ARTICLES - MAGAZINE & NEWSPAPERS
Financial Times, August 11, 2004, p. 11.
Danger of Private Agendas in Foreign Policy
A US federal court found in a recent ruling that Andrei Shleifer, a noted economics professor at Harvard University, and Jonathan Hay, a legal adviser also working for Harvard at the time, conspired in the 1990s to defraud the US government while helping to run a nearly $400m US-funded project to reform Russia's economy. The $120m suit, brought by the US justice department in 2000, named Harvard University as well as Mr Shleifer and his wife, and Mr Hay and his then-girlfriend now wife; the two women were subsequently dropped from the suit.
The ruling, however, underscored the pitfalls in contracting out traditional functions and responsibilities of governments in foreign policy and assistance to a small, well-connected group. Mr Hay and Mr Shleifer were supposedly providing impartial advice while making personal investments with the benefit of insider knowledge. This was before the Bush administration began outsourcing military and nation-building activities in Iraq. Now, in a similar way, administration insiders who led the rush to war in Iraq are benefiting from foreign policy and homeland security strategies they advocated.

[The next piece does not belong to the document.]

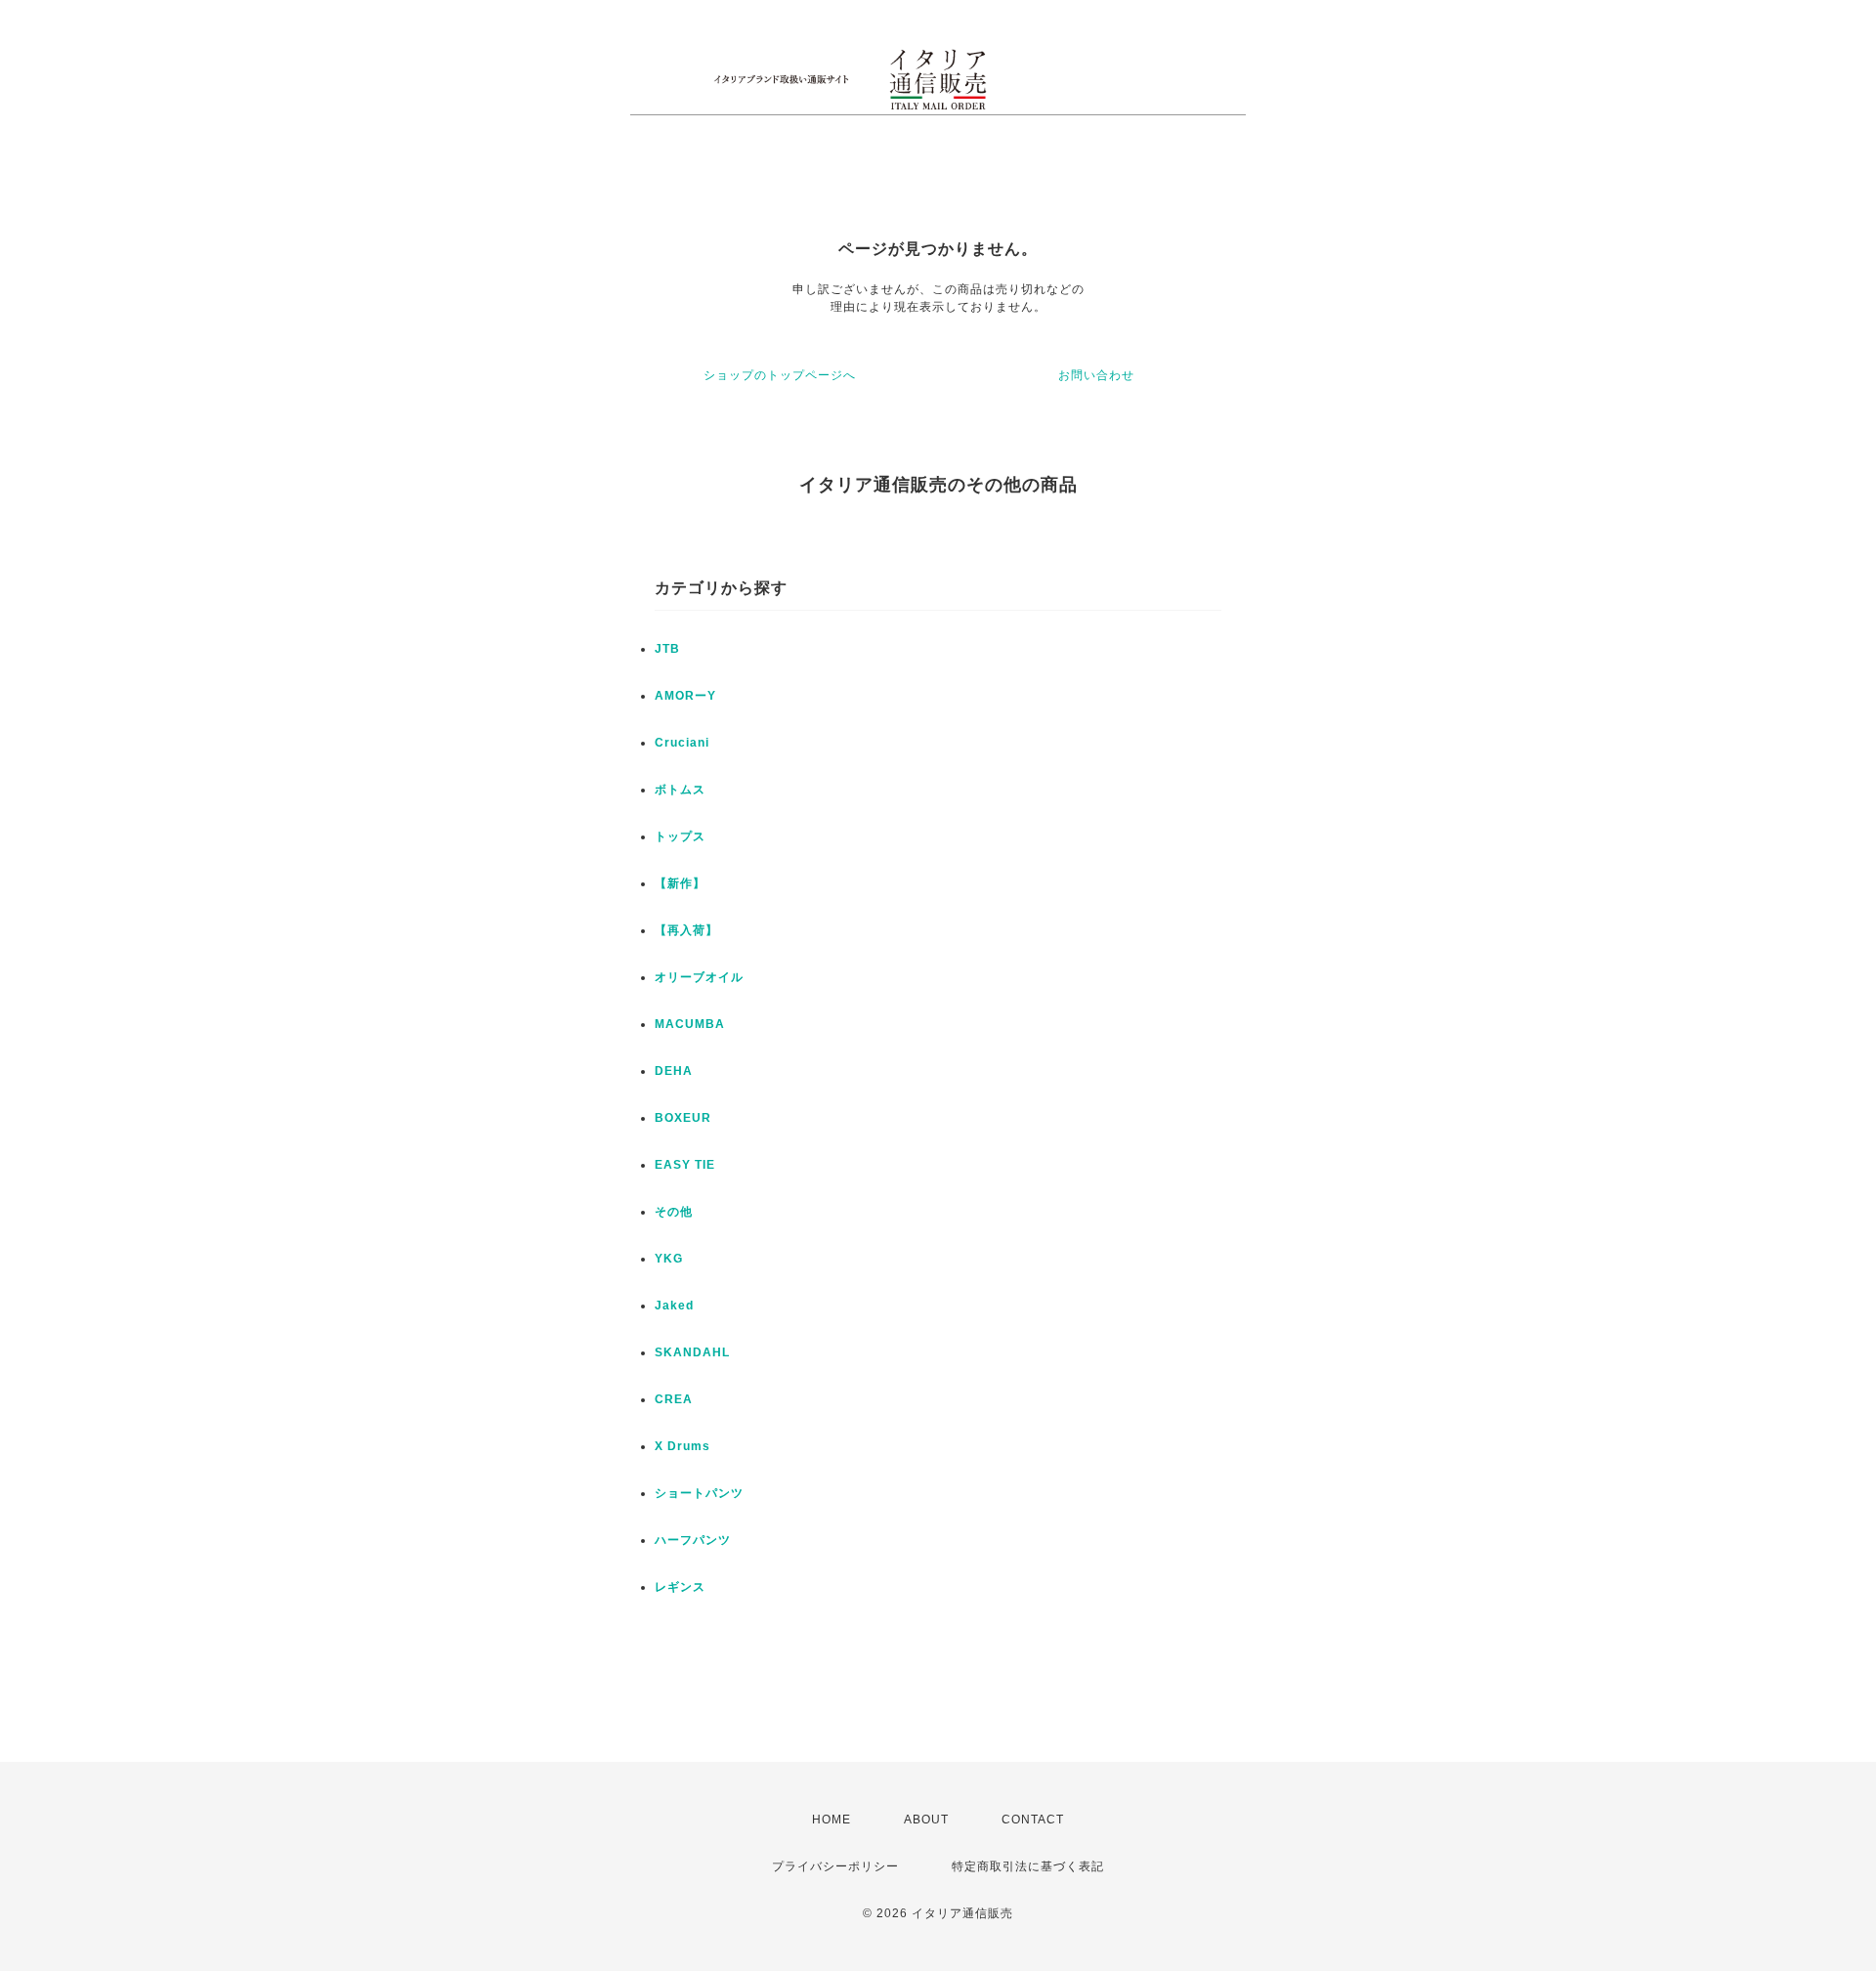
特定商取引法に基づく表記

In the 1990s, during the heated years of Russian reform, the now-defunct Harvard Institute for International Development became a manager of US economic reform aid to Russia, with the help of influential Harvard-connected associates in the Clinton administration.
On alleged grounds of “foreign policy” considerations the Harvard Institute was granted some exemptions to competitive bidding and given authority over other contractors, some of whom were their competitors. The Harvard principals were therefore the chief recipients and the managers and implementors of that aid. The virtual carte blanche given the Harvard group enabled them to wear all manner of hats, from government to business and university. Their conflicting roles went beyond investments in Russian securities, equities, oil and aluminium companies, property and mutual funds named in the law suit. Although ostensibly a representative of American aid, Mr Hay was able to approve some privatisation decisions of the Russian state on authority given him by the Russian members of the Harvard-Russia group, some of whom also served as officials in the Russian government.

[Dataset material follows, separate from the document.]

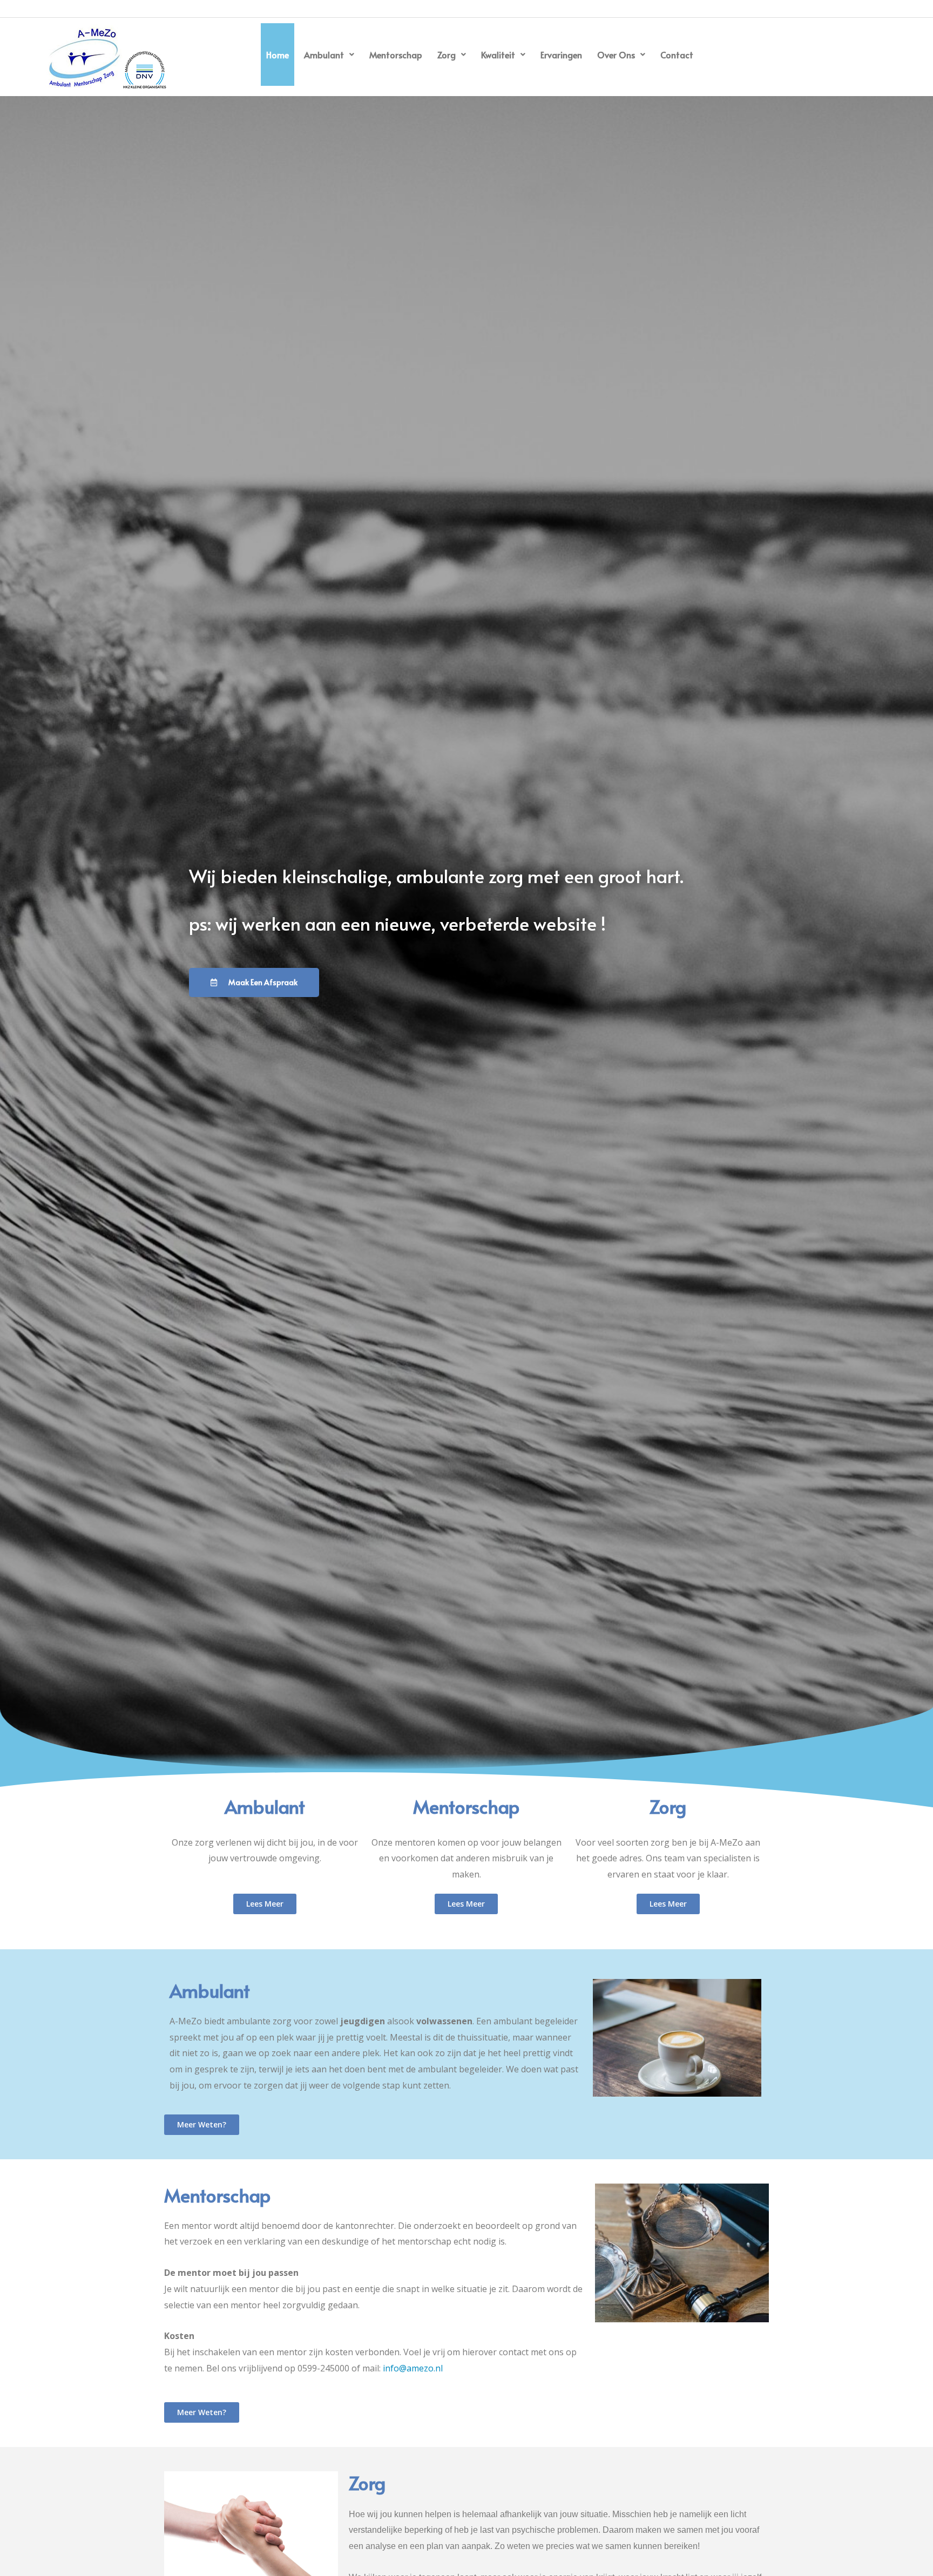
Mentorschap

The Harvard case highlights the dangers of contracting out vital state functions to private actors without relying on independent information and without proper oversight. Because the overarching goal of contractors is to make good money, not good policy, their private agendas can conflict with the public interest. Contractors are usually not subject to the same accountability as government employees. Mr Shleifer, for example, readily acknowledged making personal investments in Russia, but denied in court this was a conflict of interest.

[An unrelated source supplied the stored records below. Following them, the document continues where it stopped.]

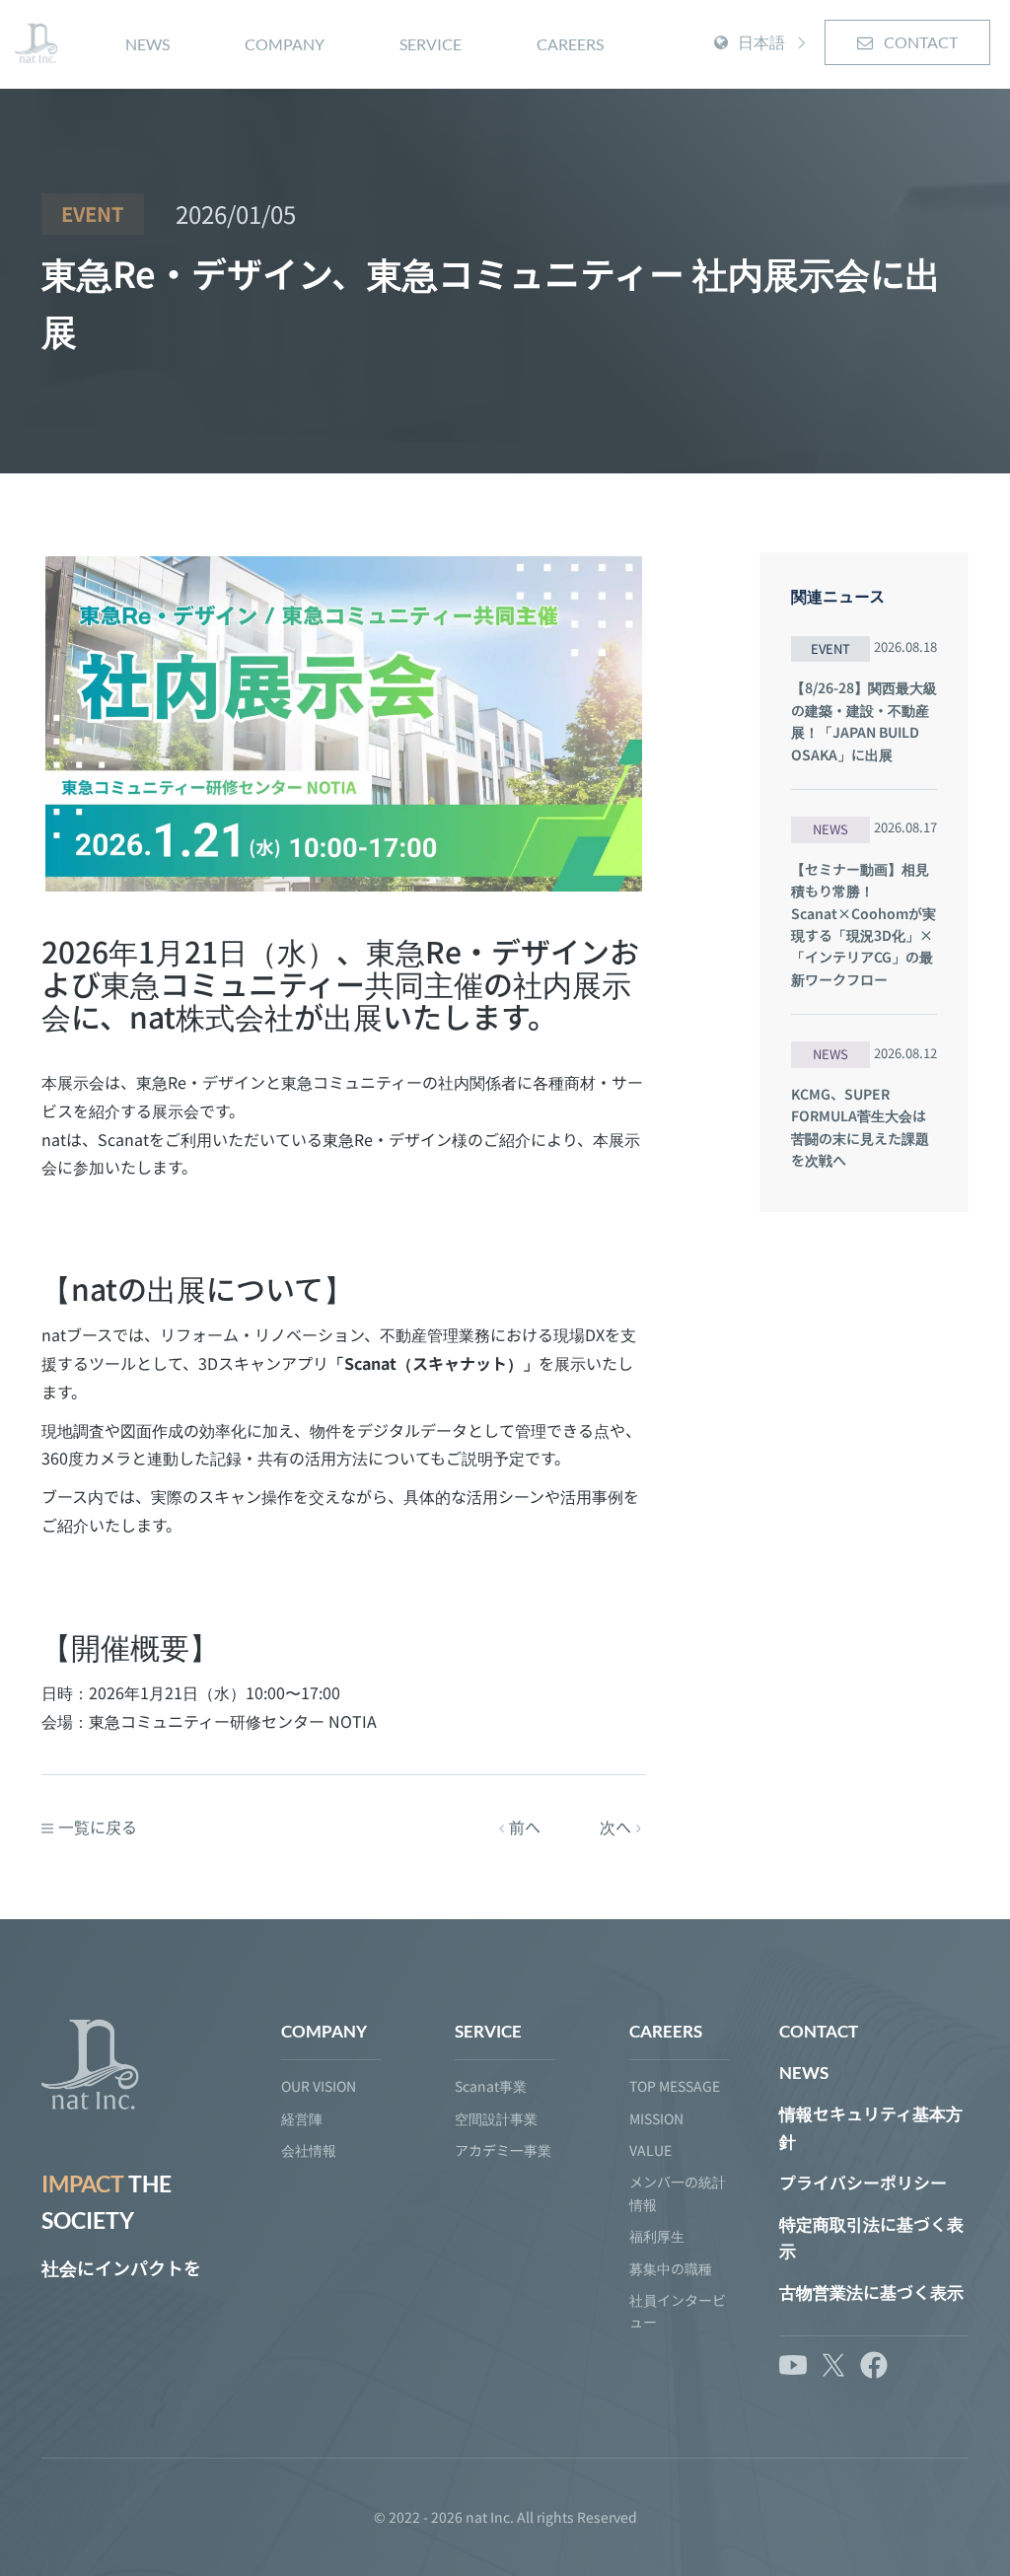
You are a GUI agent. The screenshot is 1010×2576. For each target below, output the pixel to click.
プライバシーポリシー (863, 2183)
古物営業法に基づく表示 (871, 2292)
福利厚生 (657, 2236)
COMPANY (285, 44)
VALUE (650, 2150)
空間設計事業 (496, 2118)
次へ (615, 1826)
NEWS (147, 44)
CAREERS (570, 44)
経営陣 (302, 2118)
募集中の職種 (670, 2268)
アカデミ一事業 (503, 2150)
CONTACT (919, 42)
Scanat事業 (491, 2086)
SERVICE (430, 44)
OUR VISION (318, 2086)
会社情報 (308, 2150)
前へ (525, 1826)
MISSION (656, 2118)
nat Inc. (490, 2517)
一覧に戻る (97, 1826)
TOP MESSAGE (674, 2086)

Yet, a decade later, the outsourcing of government functions has accelerated, driven by the Bush administration's ideological preference for markets and, paradoxically, by the increasing demand for US government services - namely military, foreign aid and nation-building activities. Harvard's contracting coup was unusual at the time, to hear procurement officers tell it. But it pales in comparison with some of the huge, non-competitive awards, justified on national security grounds, granted for work in Iraq. Defence companies linked to senior members of the administration's inner circles have been the beneficiaries of some of these awards. To make matters worse, “private” contractors not only implement policy but, occasionally, make crucial government decisions seconded or checked only by bureaucrats with connections to the contractors. And, much as in the Harvard case, this makes it difficult to pin down roles and responsibilities. It is sometimes impossible to determine who speaks on behalf of the state, or is even responsible to it.
Officials with the Government Accountability Office, the congressional body charged with auditing public expenditure including on homeland security and anti-terrorism measures, recently told me they had been directed on occasion to contractors rather than government officials. As became all too clear with the interrogator-contractors involved in the Iraqi prisoner abuse scandal, when roles are ambiguous accountability is elusive. As long as the US continues to contract out critical government functions to small coteries, America's interests, along with its moral standing, will be repeatedly undercut by private considerations.